Mantık analitiği üzerindeki çalışmalarıyla 20. yüzyıldaki felsefe akımlarını önemli oranda etkileyen İngiliz felsefeci, matematikçi Bertrand Russell, 1872’de İngiltere’de dünyaya geldi. Dört yaşında anne ve babasını yitirince, disiplinli bir kadın olan anneannesi tarafından büyütüldü.

Ev eğitimi ile kendini geliştiren Russell’ın 18 yaşında, ilk girdiği okul Cambridge Üniversitesi oldu. İlk üç yıl matematik, son yıl felsefe okudu burada.

Bertrand Russell
Trinity College, Cambridge, 1893

Cambridge’i bitirdiğinde, aile geleneğini sürdürerek politikaya atılmakla, felsefeye kapanmak arasında gelgitler yaşadı. Ailesinin baskısıyla, İngiltere’nin Paris Büyükelçiliği’nde görev alsa da devamında felsefe üstün geldi. 

Matematikçi Dr. Alfred Whitehead ile birlikte yazımına başladığı, sembolik mantığın klasiği olarak bilinen üç ciltlik Principia Mathematica (Matematiğin İlkeleri) adlı kitabı 1910 – 1913 yılları arasında yayımlandı.

Birinci Dünya Savaşı’nın çıkması, bu savaşı hazırlayan koşulları yakından izlemiş olan Russell’ı duyarsız bırakamazdı. Antiemperyalist bir savaş karşıtı idi.

Savaş esnasında yayınladığı bir bildiri nedeniyle, Russell 1918 yılında İngiliz hükümetini ve Amerikan ordusunu küçük düşürdüğü gerekçesiyle altı ay hapse mahkum edildi. 1919’da üniversitedeki hakları geri verilse de üniversiteden çıkarılmayı bir onur sorunu yaptığından geri dönmedi. 

Bertrand Russell, matematikçi olmasından kaynaklı sağlam düşünme yöntemiyle, sorunların çözümlenmesinde akılcı yöntemi kullandı, politikadan ahlaka kadar her alanda reformist bir tutumu benimsedi.

Eğitimden, kadın haklarına değin çeşitli alanlarda kalem oynatmış olan Russell’ın yapıtlarının ortak yanı, özlü ve açık üslubudur.
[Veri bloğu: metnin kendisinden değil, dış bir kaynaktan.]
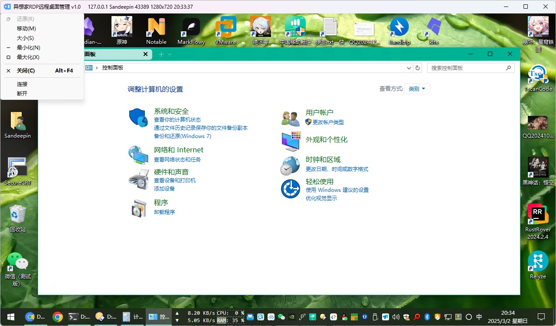
Task: Click the Programs category icon
Action: coord(138,208)
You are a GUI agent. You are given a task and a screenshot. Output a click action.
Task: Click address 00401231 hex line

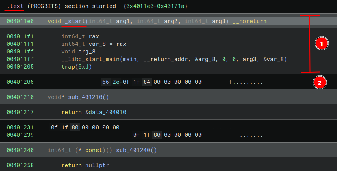[x=20, y=127]
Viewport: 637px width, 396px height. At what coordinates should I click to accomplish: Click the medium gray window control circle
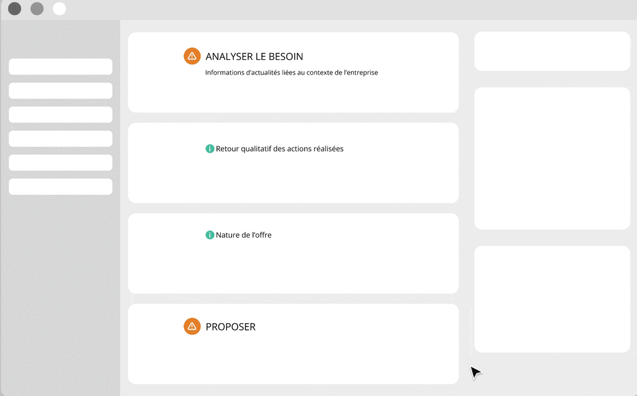(37, 9)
Genel öğüdü şudur: “Kısa sözün elverdiği yerde uzun söze kaçmayın.”

Kısaca böyle bir öz geçmişe sahip olan Bertrand Russell’ın özgür düşünce için önerdiği on maddelik mini manifestosu ise şu şekildedir:

1. Hiç bir şeyi mutlak kesinlikle bildiğinizi düşünmeyin.
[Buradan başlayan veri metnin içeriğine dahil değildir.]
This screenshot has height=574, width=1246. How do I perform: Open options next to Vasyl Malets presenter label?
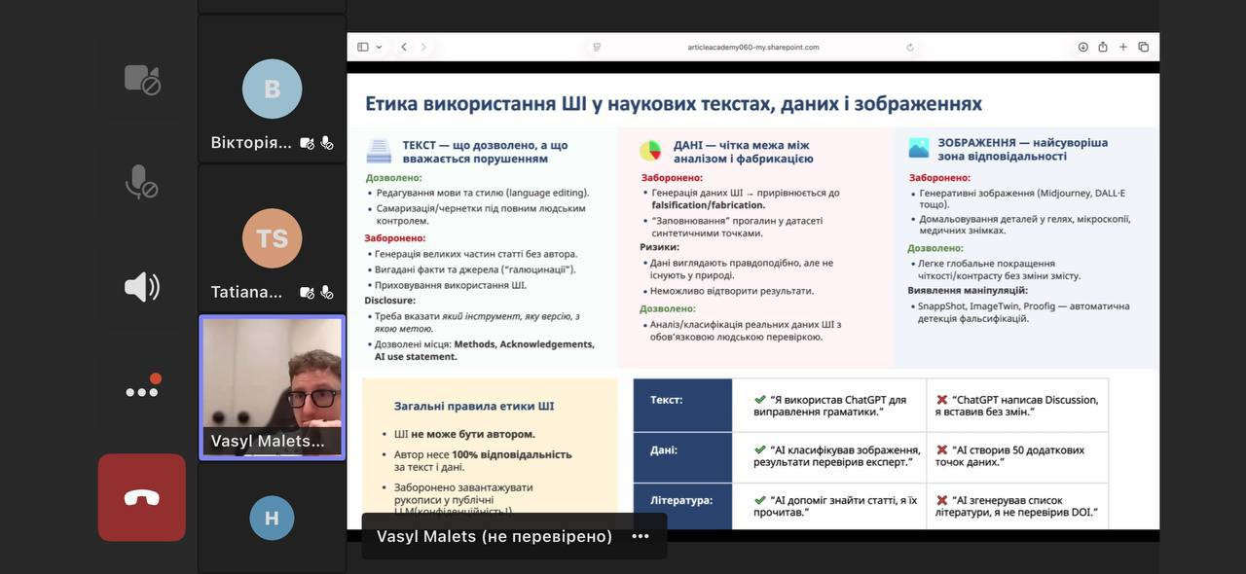[x=640, y=536]
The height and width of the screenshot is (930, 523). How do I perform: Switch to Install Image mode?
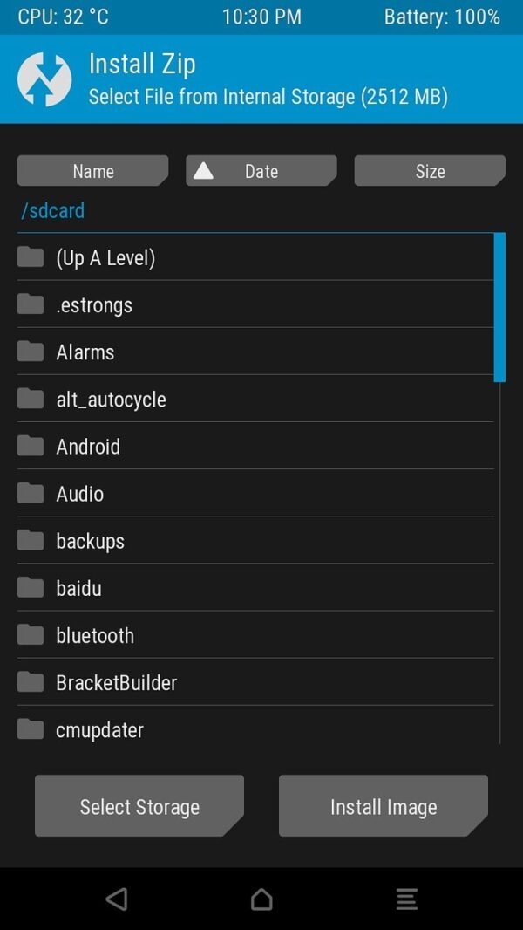[384, 807]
2. Delilleri saklamakla bir şey elde edemeyeceğinizi bilin; deliller sonunda muhakkak ortaya çıkar.

3. Asla düşünmekten soğutmaya teşebbüs etmeyin, çünkü muhakkak başarırsınız.

4. İtirazla karşılaştığınızda, eşinizden veya çocuğunuzdan bile geliyor olsa, otoritenizle değil akıl yürütmeyle karşılık verin. Otoriteye dayanan bir zafer gerçek dışı ve zahiridir.

5. Başkalarının otoritelerine saygı duymayın, çünkü her zaman karşı fikirdeki otoriteler de bulunur.

6. Sinsi olduğunu düşündüğünüz kanaatleri zorbalıkla bastırmayın, yoksa o kanaatler gün gelir sizi bastırır.

7. Tuhaf ve aşırı kanaatlere sahip olmaktan korkmayın. Şimdi kabul gören her kanaat eskiden aşırı idi.

8. Akıllıca uyuşmazlığı sessiz uyumluluğa tercih edin, çünkü eğer akla kıymet veriyorsanız, birincisi ikincisinden daha derin bir uyuşma demektir.

9. Rahatsız edici olsa bile hakikati söylemeyi prensip edinin, çünkü örtbas etmeye çalışmak çok daha rahatsız edicidir.

10. Aptal cennetinde yaşayanların mutluluğuna imrenmeyin, çünkü sadece aptallar bunun mutluluk olduğunu düşünür.